COBOL by Example: Screen Section
Code
IDENTIFICATION DIVISION.
PROGRAM-ID. SCREEN-DEMO.
DATA DIVISION.
WORKING-STORAGE SECTION.
01 USER-INPUT PIC X(20).
SCREEN SECTION.
01 MAIN-SCREEN.
05 BLANK SCREEN.
05 LINE 5 COLUMN 20 VALUE "Welcome to COBOL".
05 LINE 7 COLUMN 20 VALUE "Enter Name: ".
05 LINE 7 COLUMN 32 PIC X(20) TO USER-INPUT REVERSE-VIDEO.
PROCEDURE DIVISION.
DISPLAY MAIN-SCREEN.
ACCEPT MAIN-SCREEN.
DISPLAY "You entered: " USER-INPUT AT 1020.
STOP RUN.Explanation
The SCREEN SECTION allows you to define complex terminal layouts with colors, positioning, and input fields. Instead of using raw DISPLAY statements, you define the entire screen structure declaratively in the Data Division. This was the standard way to build user interfaces before GUIs.

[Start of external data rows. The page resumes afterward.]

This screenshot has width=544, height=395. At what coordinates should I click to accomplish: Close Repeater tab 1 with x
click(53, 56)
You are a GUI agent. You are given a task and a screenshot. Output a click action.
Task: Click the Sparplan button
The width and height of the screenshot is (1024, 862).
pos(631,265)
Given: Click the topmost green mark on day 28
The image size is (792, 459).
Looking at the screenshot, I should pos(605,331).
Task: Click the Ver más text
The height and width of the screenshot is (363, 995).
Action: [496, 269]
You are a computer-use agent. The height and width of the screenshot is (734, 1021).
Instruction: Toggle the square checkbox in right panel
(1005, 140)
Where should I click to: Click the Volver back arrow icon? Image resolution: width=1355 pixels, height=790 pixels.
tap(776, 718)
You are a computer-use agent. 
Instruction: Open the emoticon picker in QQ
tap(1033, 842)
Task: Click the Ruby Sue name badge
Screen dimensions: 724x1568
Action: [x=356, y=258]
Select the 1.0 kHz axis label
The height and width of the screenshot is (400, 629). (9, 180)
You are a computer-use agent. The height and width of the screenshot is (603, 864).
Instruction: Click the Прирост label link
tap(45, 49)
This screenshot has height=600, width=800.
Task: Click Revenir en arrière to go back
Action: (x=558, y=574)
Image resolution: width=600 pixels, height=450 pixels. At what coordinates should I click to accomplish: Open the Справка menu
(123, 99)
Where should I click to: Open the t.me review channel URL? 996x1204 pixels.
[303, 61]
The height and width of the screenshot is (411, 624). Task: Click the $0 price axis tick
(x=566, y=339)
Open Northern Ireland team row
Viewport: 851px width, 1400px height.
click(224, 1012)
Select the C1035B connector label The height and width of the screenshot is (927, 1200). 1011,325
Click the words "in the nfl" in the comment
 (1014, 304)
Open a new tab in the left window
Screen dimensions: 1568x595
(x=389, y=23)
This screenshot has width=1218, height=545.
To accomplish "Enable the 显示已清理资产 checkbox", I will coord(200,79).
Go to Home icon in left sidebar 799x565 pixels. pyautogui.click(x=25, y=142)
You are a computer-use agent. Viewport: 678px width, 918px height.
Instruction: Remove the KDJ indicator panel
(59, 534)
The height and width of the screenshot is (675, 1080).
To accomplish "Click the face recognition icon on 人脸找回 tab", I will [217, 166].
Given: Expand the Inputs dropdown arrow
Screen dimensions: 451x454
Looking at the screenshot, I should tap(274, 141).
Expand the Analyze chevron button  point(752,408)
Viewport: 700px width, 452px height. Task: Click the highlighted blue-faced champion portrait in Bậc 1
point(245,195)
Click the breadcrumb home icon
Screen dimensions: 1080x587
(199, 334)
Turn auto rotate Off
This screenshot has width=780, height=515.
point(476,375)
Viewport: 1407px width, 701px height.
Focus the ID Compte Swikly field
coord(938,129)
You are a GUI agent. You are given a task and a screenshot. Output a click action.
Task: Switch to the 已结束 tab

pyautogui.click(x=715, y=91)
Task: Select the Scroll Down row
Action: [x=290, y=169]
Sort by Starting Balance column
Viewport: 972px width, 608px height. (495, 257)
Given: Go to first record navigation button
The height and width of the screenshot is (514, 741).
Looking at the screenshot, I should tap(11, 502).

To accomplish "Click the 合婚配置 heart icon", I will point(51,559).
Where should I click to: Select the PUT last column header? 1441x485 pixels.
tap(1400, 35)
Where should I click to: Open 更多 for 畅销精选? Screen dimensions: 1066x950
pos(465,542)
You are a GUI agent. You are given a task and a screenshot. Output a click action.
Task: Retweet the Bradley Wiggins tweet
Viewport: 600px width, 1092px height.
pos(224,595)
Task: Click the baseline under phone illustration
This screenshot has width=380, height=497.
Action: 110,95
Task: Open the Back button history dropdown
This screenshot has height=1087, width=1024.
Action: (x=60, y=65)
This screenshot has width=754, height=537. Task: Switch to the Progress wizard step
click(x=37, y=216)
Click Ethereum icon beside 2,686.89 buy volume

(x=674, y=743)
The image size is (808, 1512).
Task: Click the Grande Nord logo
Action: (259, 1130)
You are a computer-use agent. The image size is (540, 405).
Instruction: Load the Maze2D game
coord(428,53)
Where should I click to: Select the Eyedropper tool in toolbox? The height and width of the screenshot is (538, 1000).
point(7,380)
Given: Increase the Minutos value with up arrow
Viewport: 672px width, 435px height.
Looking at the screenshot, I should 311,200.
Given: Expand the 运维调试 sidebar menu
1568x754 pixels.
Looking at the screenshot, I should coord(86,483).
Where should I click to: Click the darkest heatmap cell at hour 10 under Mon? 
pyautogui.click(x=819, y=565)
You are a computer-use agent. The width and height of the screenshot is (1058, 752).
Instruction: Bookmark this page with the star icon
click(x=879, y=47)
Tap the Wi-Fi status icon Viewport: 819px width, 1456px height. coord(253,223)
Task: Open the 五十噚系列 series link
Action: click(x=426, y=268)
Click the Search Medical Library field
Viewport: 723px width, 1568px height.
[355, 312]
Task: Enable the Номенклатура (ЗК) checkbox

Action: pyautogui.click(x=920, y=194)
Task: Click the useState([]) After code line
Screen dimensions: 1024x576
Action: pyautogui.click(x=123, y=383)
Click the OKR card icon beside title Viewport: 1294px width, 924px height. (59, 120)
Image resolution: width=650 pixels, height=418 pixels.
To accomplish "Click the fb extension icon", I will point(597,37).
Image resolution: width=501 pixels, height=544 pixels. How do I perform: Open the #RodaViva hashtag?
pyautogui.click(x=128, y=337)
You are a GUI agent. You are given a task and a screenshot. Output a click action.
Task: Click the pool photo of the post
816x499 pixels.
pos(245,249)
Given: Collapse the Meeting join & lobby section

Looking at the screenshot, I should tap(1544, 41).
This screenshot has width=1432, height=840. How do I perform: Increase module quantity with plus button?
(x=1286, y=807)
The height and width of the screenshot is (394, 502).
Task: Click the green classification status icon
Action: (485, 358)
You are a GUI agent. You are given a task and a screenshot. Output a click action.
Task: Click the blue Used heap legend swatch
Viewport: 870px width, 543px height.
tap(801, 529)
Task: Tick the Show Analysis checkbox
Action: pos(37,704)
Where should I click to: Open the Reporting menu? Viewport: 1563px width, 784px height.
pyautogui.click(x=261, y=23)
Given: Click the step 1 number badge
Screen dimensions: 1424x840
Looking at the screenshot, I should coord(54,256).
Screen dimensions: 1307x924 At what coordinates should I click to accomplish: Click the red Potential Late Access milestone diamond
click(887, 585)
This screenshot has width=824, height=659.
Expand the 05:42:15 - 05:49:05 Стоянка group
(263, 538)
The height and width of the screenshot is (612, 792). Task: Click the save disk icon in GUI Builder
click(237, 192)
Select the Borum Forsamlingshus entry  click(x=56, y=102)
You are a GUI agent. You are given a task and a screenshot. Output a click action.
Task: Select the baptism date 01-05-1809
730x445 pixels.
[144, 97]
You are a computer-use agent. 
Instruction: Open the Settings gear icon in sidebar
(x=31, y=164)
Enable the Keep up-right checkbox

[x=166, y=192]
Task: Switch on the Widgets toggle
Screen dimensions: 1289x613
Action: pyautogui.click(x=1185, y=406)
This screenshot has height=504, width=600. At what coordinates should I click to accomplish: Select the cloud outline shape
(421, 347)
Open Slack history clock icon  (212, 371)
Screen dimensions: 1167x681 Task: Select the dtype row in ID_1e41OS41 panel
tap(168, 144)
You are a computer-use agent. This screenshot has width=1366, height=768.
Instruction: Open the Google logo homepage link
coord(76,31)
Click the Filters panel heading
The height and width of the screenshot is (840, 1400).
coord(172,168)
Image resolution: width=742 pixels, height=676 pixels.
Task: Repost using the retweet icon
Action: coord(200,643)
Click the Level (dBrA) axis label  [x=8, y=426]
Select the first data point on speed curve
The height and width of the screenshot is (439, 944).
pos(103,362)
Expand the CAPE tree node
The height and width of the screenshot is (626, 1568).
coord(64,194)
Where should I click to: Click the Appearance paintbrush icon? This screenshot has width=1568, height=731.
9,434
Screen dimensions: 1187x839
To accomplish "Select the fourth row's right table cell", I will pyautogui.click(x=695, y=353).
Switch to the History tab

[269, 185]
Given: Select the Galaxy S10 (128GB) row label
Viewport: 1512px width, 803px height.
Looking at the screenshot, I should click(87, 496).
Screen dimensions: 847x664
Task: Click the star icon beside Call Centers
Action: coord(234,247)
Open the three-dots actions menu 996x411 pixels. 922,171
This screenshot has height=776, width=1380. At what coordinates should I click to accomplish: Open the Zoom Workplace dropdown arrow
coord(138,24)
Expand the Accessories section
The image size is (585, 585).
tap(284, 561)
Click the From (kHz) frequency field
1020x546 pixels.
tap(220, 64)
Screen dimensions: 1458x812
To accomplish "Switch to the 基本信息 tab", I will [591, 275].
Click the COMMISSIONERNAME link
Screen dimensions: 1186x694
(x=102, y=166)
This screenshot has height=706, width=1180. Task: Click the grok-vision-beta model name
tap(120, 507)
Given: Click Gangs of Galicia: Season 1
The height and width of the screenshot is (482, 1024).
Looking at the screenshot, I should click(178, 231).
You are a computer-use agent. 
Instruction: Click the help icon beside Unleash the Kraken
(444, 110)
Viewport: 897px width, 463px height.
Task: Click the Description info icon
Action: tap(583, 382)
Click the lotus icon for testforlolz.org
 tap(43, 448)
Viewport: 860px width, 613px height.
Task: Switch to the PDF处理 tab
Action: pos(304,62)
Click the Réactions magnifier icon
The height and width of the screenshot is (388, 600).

You can control attributes like REVERSE-VIDEO, BLINK, HIGHLIGHT, and colors (foreground/background). The DISPLAY statement paints the whole screen at once, and ACCEPT handles the interaction, moving the cursor between fields and collecting user input.
This section is often used in CICS or other transaction processing monitors to define the "maps" that users see on their green-screen terminals. It provides a structured way to handle form data separately from the program logic.